Copy out the lines of the records without any changes, starting at the line containing "The height and width of the screenshot is (768, 1024)." and continuing through the end of the records, with both ends included.

-- BEGIN Entries --

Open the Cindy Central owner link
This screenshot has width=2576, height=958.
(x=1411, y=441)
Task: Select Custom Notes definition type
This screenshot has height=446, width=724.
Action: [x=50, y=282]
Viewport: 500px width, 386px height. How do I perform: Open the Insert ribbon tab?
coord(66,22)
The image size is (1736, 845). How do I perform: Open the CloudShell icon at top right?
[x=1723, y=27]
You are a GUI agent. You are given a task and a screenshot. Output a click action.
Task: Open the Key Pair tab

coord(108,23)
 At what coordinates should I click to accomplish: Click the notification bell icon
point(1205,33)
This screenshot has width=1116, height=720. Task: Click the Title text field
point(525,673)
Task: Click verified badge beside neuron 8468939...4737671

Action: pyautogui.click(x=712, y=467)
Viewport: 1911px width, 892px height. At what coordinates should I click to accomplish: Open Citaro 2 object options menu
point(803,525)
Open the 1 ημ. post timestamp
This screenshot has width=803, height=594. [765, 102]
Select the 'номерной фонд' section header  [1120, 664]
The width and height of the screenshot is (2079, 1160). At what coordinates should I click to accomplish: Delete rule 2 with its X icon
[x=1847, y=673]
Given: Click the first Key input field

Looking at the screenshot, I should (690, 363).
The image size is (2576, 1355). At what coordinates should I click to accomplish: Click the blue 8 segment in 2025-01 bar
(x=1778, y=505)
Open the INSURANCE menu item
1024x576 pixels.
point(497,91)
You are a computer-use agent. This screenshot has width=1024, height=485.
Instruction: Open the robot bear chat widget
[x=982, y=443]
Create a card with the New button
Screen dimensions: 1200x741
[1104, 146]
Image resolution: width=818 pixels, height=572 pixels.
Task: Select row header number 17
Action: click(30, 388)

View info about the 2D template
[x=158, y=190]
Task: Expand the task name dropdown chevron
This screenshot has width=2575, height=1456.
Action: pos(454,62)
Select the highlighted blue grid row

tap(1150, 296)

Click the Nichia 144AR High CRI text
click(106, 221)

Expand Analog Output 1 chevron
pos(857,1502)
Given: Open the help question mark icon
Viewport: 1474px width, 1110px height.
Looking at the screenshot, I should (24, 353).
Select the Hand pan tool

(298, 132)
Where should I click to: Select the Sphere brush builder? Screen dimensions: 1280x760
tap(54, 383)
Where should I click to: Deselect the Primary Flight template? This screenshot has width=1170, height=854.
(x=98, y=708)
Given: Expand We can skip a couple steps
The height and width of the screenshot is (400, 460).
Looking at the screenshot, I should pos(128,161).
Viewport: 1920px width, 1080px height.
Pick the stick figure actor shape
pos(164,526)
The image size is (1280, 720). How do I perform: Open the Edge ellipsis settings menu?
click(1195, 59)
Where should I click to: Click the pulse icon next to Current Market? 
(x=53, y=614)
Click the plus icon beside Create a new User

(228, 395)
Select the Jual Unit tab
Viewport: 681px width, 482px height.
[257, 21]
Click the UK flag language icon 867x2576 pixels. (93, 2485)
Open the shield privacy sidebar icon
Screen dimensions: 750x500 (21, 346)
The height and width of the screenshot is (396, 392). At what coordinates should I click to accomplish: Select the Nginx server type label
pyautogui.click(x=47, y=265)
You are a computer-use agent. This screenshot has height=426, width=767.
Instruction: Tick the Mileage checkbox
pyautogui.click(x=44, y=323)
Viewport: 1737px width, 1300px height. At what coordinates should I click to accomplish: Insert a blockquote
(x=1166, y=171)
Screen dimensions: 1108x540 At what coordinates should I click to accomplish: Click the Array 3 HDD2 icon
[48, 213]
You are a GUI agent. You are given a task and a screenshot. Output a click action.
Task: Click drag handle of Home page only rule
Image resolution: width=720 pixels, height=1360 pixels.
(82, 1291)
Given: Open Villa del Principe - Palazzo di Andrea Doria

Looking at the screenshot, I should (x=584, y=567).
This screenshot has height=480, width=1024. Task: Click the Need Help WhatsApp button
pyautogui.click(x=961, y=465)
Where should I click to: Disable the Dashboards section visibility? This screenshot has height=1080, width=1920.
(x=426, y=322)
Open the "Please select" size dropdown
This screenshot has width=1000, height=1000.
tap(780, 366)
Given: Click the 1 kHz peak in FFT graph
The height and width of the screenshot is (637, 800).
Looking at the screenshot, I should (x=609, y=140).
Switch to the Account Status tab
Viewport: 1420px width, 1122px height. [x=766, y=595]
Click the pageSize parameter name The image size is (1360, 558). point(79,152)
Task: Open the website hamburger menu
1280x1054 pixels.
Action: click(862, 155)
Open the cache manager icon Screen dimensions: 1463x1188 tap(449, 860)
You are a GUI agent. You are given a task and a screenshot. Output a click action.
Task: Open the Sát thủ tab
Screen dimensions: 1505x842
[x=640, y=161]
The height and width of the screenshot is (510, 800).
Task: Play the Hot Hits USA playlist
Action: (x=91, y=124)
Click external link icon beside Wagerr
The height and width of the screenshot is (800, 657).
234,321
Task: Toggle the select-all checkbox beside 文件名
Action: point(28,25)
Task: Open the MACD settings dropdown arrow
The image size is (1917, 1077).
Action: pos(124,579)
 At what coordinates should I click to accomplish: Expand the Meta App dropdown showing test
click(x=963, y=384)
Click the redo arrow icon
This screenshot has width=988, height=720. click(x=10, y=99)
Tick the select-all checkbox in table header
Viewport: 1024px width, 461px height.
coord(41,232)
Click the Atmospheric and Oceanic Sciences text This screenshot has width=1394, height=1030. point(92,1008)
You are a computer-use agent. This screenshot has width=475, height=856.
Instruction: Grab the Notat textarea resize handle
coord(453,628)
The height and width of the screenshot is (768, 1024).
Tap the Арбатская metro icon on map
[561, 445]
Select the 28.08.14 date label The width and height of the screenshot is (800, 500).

-- END Entries --

◆ Answer to this problem:
The height and width of the screenshot is (768, 1024).
Tap the Арбатская metro icon on map
[561, 445]
Select the 28.08.14 date label The width and height of the screenshot is (800, 500).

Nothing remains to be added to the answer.